Face à la crise, les choix des Français
Par Francois Colombier · Rédacteur en Chef

56% des Français pensent qu’ils devront faire un arbitrage entre leur budget énergie et alimentaire en 2023 et 33% prévoient de moins se faire soigner Bonial…
56% des Français pensent qu’ils devront faire un arbitrage entre leur budget énergie et alimentaire en 2023 et 33% prévoient de moins se faire soigner
Bonial (Axel Springer), spécialiste drive-to-store en Europe, dans un contexte inflationniste où le pouvoir d’achat se retrouve au cœur des interrogations des Français, a souhaité se pencher sur la relation de ces derniers à la consommation à l’occasion de cette nouvelle année en les questionnant notamment sur leur pouvoir d’achat mais aussi sur le plaisir d’achat.
2023, les Français pessimistes sur l’évolution de leur pouvoir d’achat
Alors que huit Français sur dix (80%) estiment que leur pouvoir d’achat devrait se dégrader cette année, force est de constater que cela pourrait impacter directement leurs besoins primaires.

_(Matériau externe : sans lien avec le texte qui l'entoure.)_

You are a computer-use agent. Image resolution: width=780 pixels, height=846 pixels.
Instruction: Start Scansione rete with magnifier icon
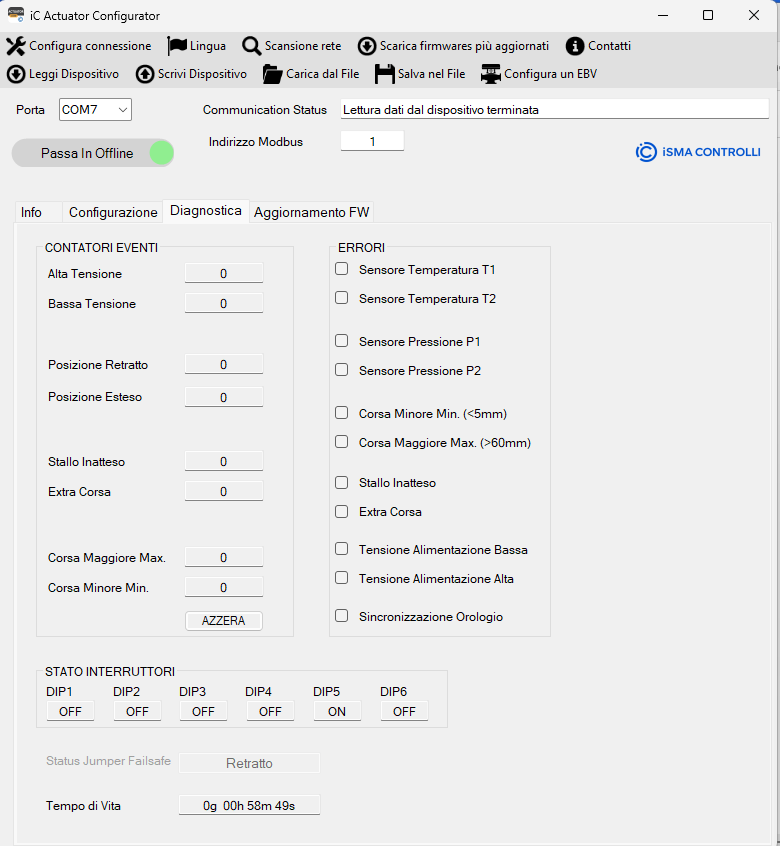251,46
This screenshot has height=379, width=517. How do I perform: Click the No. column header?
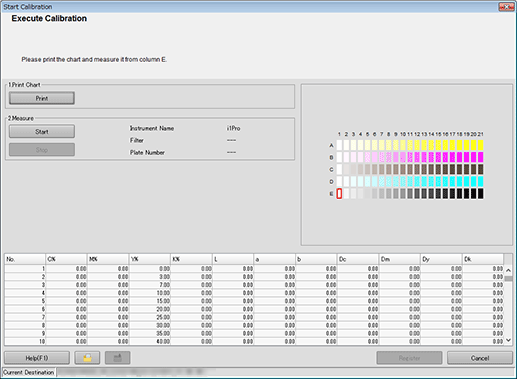click(x=25, y=259)
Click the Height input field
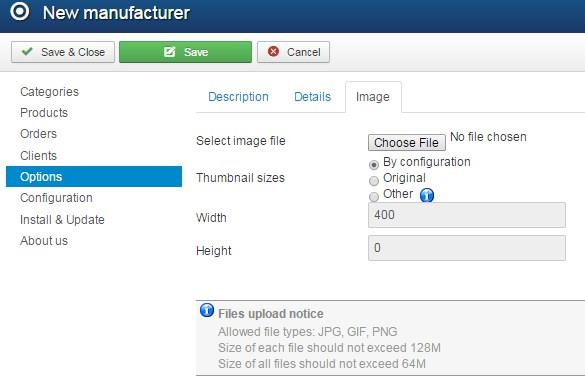This screenshot has width=585, height=380. (x=467, y=248)
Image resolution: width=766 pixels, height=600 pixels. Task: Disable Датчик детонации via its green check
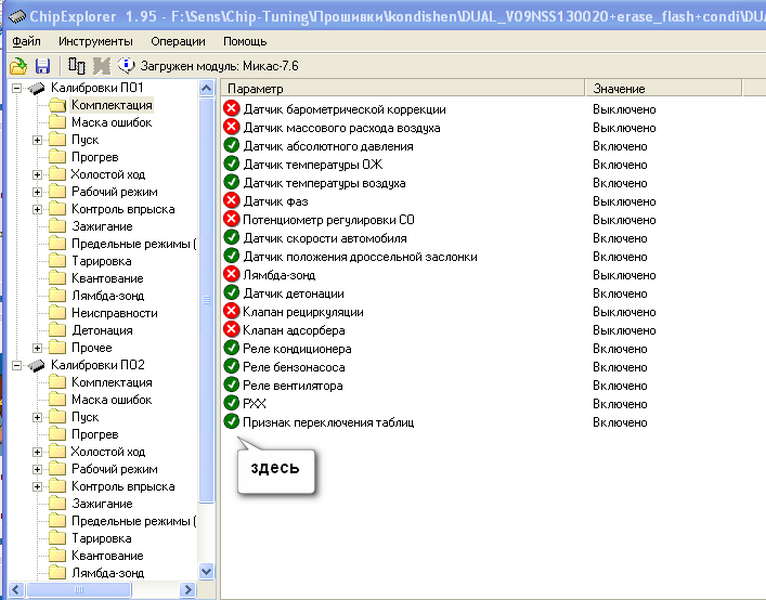click(x=232, y=293)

De fait, 56% des Français pensent qu’ils devront faire un arbitrage entre leur budget énergie et alimentaire en 2023 et 33% prévoient de moins se faire soigner. D’autre part 82 % des Français ont le sentiment que les prix des achats contraints augmentent et 34 % n’arrivent plus à boucler leurs fins de mois.
Faire évoluer le comportement d’achat pour optimiser le pouvoir d’achat
82% (+4 pts) des Français ont l’intention de faire évoluer leurs comportements d’achat dans les semaines à venir, soit 78% (+3 pts) des hommes et 86% (+5 pts) des femmes. Ainsi, 43% (-3 pts) d’entre eux ont l’intention d’être plus attentifs aux prix, 35% (+3 pts) réduiront leur consommation d’énergie et 34% (=) rechercheront davantage de promotions. Pour ce faire, 22% (-1 pt) privilégieront les marques de distributeurs, 18% (-1 pt) fréquenteront davantage les enseignes discount.
Achats plaisir, un budget à la baisse
78% des Français estiment que le poids de leurs dépenses énergétiques freine leurs achats plaisirs, réalisés régulièrement par 22% des Français (-1 pt) et occasionnellement par 67% d’entre eux (-1 pt).
Les Français considèrent en effet qu’aujourd’hui cela coûte plus cher de se faire plaisir avec des achats (92%, +5 pts vs mars 2022) mais n’ont pas envie de se priver (80%, +3 pts vs mars).
Dans les faits, le budget moyen des Français pour les achats plaisir de 303 chute de 31 depuis l’été dernier alors que les répondants de cette étude se sont exprimés juste avant Noël. A cet effet, les femmes ont depuis le début de l’année un budget beaucoup moins élevé que la moyenne (-59 en moyenne) et que les hommes (-124 en moyenne cette année).
Les Français se recentrent sur les achats essentiels du quotidien pour se faire plaisir. En effet, au cours de l’année, de plus en plus de Français ont le sentiment de se restreindre en réalisant leur courses alimentaires (+8 pts vs mars). Notons enfin que 58% (+ 9 pts) de consommateurs ont le sentiment de se restreindre pour aller au restaurant ou chez le traiteur et 58% (+ 7 pts) pour partir en vacances ou en week-end.